Workshop: ‘Biological Discourses: Science, Sexuality, and the Novel around 1900’

This was a multi-disciplinary workshop held in February 2018.

Dr Charlotte Woodford (Cambridge) spoke on “Sexology and women’s sexual emancipation: Lou Andreas-Salome’s theories of female sexuality and her novella ‘Deviations’ (1898) as literary case study”

Dr Godela Weiss-Sussex (Cambridge) gave a paper on “Monism, Eugenics, and (the Limits of) Female Agency: Grete Meisel-Hess’s Novel Die Intellektuellen [The Intellectuals] (1911).”

This seminar was hosted by the University of Exeter’s Centre for Medical History and the  Rethinking Sexology project, and was part of the Medical History and Humanities seminar series (details of which can be found here).

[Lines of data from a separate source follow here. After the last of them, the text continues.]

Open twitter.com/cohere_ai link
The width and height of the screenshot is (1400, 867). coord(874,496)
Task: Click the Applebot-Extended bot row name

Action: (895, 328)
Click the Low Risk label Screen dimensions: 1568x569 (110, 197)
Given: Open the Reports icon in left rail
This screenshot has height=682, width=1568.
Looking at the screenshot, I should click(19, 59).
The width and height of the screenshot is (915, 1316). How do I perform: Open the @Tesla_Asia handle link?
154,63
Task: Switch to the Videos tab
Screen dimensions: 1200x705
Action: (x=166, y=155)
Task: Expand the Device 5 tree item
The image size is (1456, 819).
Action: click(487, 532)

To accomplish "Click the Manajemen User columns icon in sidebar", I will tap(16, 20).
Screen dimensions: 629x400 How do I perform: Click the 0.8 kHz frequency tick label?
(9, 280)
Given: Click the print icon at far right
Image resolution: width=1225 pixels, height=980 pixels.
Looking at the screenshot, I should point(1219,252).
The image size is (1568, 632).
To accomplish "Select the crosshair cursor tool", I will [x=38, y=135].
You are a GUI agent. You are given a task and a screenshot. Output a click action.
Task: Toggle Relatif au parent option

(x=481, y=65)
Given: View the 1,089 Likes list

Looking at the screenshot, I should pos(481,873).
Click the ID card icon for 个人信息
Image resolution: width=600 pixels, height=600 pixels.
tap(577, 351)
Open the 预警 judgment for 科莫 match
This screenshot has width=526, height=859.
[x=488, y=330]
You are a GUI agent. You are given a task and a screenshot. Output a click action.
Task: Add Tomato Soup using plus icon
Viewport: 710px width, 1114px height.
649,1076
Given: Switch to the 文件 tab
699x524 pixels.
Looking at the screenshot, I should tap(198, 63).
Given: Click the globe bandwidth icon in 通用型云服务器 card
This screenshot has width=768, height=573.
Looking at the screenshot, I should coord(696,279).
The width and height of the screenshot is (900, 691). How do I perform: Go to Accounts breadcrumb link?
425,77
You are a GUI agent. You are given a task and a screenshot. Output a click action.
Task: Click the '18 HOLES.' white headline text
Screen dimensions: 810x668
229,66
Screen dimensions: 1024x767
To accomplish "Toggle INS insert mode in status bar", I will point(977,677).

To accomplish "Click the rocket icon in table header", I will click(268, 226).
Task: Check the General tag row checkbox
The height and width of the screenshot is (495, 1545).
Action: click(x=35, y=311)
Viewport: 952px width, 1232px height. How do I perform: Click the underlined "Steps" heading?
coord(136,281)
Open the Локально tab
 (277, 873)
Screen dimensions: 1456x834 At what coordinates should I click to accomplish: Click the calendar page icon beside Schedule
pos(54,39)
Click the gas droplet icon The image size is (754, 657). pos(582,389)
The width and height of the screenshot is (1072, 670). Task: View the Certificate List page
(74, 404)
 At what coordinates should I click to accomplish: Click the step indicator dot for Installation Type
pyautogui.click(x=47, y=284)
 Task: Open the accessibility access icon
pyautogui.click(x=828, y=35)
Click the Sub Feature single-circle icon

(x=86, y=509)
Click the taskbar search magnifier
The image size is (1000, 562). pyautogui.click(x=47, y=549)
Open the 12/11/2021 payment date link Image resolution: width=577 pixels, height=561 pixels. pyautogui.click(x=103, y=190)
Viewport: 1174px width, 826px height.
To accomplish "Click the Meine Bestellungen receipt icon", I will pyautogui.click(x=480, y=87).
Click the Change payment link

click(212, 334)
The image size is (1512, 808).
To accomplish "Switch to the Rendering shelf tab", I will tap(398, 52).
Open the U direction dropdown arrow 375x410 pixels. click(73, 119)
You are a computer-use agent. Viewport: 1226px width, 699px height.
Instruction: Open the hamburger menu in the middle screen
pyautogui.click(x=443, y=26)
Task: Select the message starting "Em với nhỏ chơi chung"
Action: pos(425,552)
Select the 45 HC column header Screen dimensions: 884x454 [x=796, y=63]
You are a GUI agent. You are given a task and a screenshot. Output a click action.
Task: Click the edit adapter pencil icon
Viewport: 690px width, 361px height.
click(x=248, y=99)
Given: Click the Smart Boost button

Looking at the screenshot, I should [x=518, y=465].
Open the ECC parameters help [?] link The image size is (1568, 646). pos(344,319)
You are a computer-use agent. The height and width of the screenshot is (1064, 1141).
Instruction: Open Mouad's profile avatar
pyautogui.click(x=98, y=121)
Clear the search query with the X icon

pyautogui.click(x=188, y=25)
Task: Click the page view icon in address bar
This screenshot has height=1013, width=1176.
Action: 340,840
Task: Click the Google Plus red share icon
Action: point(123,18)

This presentation examines Lou Andreas-Salome’s exploration of female masochism in her short story ‘Deviations’ (Eine Ausschweifung, 1898), focusing its literary engagement with the relationship between normal and abnormal female sexuality as a site of resistance against patriarchal norms. Against the background of contemporary sexual theories, this paper will examine how the author complicates the association of masochism in women with passivity – and hence normal sexual desire in women – through its engagement with fantasy and performance as a source of female sexual agency. The paper will show how Andreas-Salomé in this story attempts to shift the engagement with female sexuality away from the procreative norm and towards an understanding of sexuality as a source of self-fulfilment or self-exploration.

This paper discusses the German-Jewish author Grete Meisel-Hess’s 1911 novel Die Intellektuellen (The Intellectuals) in the context of post-Darwinian biologistic ethics and Wilhelm Bölsche’s literary aesthetics. Embracing Monist philosophy and following a didactic programme of providing positive models of behaviour in literature, Meisel-Hess endows her female protagonists with remarkable social and sexual agency and reproductive responsibility. An ambivalent picture emerges, however, as her Jewish characters’ life choices also reflect the restrictive aspect of biologistic ¬— and eugenic — thinking.